This trail is a single center investigator-initiated prospective registry. PPP-PCI aims to observe the characteristics and prognosis of the PCI-HBR population and to explore appropriate antiplatelet therapy regimens to provide a basis for intervention guidance for patients with PCI-HBR. This project will help to further improve the existing bleeding prediction models and improve the efficiency of treating PCI-HBR patients.
Patients' baseline information is based on the latest test before PCI procedure. Basic information include age, gender, systolic blood pressure, diastolic blood pressure, body mass index, smoking status, smoking volume, positive family history of cardiovascular disease, hyperlipidemia, hypertension, diabetes, stroke history, peripheral artery disease, etc. Real-time update features include DAPT sessions, MACE event records, symptom records, sign records, test results, diagnosis, medical advice, real-time sign monitoring equipment data, ECG abnormalities, etc. Tests include a full set of lipid levels (including triglycerides, cholesterol, HDL, LDL, etc.), biochemical parameters (including creatinine, glomerular filtration rate, uric acid, etc.), hemoglobin, glucose, glycated hemoglobin, homocysteine, and lipoprotein(a) level. Imaging and functional testing data include coronary angiography images, intervention-related parameters, and target vessel lesion characteristics. The patient data is correlated with the visit intensity. The imaging images are used for deep learning to build unstructured classification models. The non-imaging data are used for machine learning to build a structured classification model. Pre-processing of the data includes image normalization, correction and normalization of irregular values, detection and removal of outliers and anomalies, interpolation and rejection of null values, removal of multicollinearity, and data normalization.
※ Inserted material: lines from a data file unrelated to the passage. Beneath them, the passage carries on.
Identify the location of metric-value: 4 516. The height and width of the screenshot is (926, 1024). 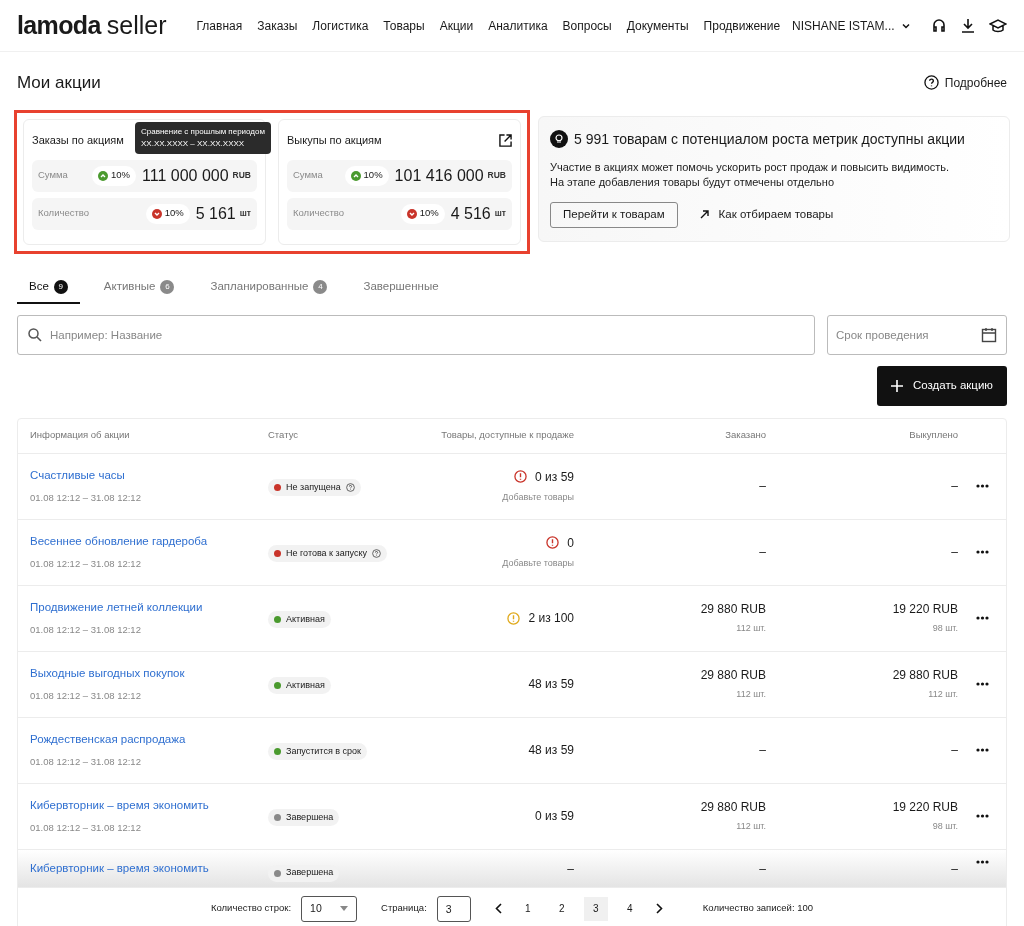
(470, 214).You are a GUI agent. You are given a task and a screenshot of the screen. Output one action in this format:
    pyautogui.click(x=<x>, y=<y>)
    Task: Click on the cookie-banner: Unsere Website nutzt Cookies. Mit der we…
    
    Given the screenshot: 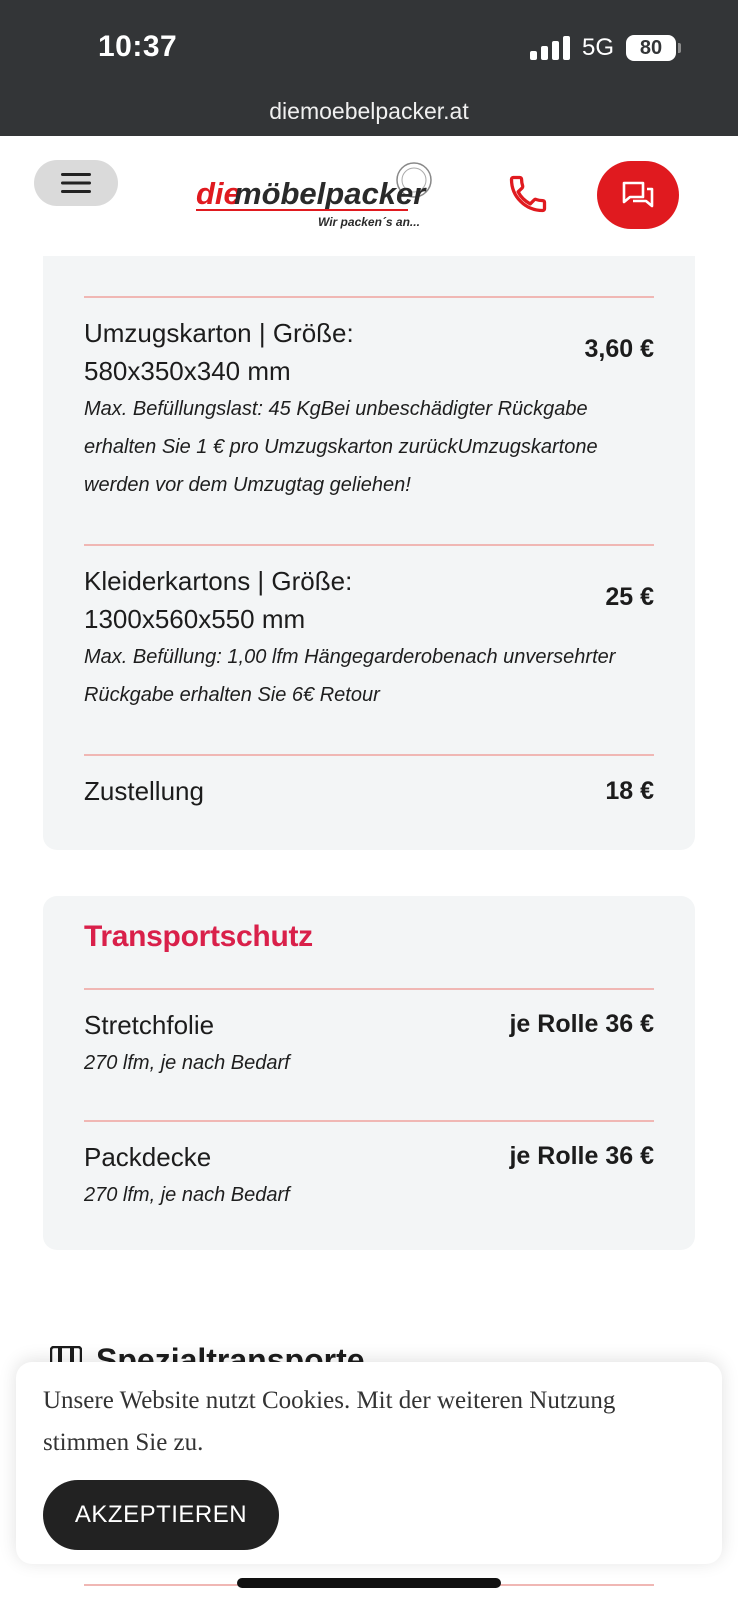 What is the action you would take?
    pyautogui.click(x=369, y=1463)
    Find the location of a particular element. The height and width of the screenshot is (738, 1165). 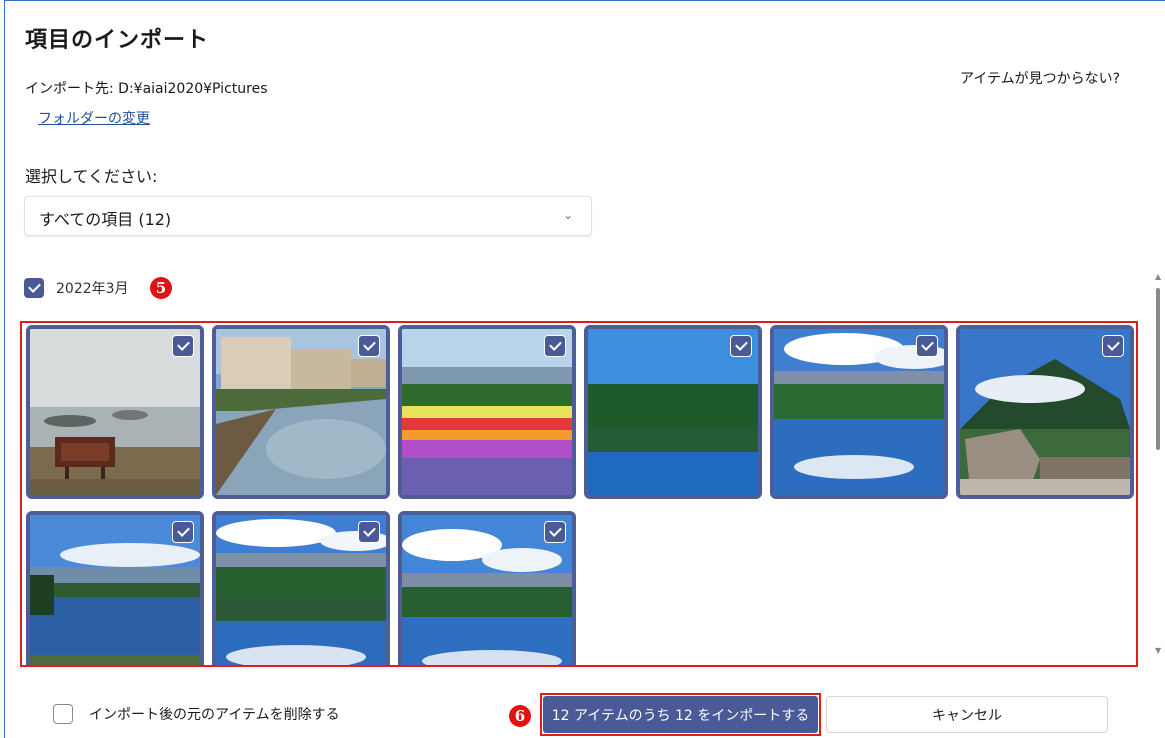

window-border-top is located at coordinates (584, 0).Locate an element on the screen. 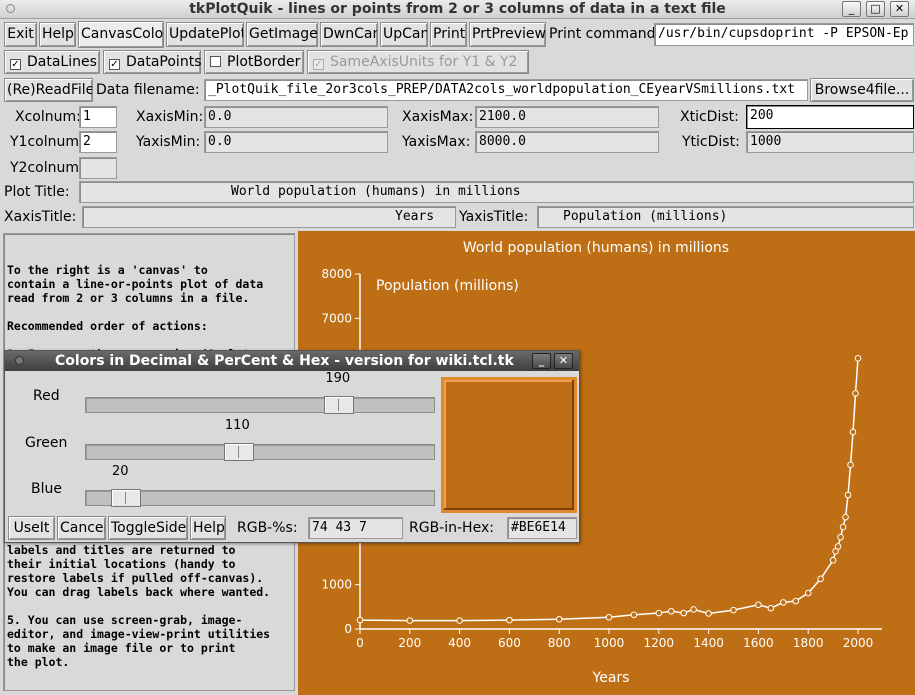 This screenshot has height=695, width=915. green-label: Green is located at coordinates (46, 443).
For the imaging images, a deep learning model was constructed using convolutional neural network to dichotomize the coronary vascular lesions and functional conditions contained in the coronary angiography images. For the non-imaging image data, Embedded method was used as the top-level method, and logistic regression, random forest, and gradient boosting tree were used as the bottom-level algorithms, and the key factors affecting the occurrence of MACE in the PCI-HBR population were extracted by fusing the feature weights through integrated learning. Based on the extracted key factors, a binary machine learning discriminative model was established, and SVM, XGBoost, random forest, and artificial neural network were used to complete the evaluation of multiple models, and the best model was selected as the machine learning classification model.
The deep learning model and machine learning model structures are weighted and fused to output the final results. Then the data collected by the future model is passed back to the training dataset for incremental learning to correct the model.
This trial will provide new insights and evidence on optimal antiplatelet therapy for a high bleeding risk patient cohort which is frequently encountered in real-world practice.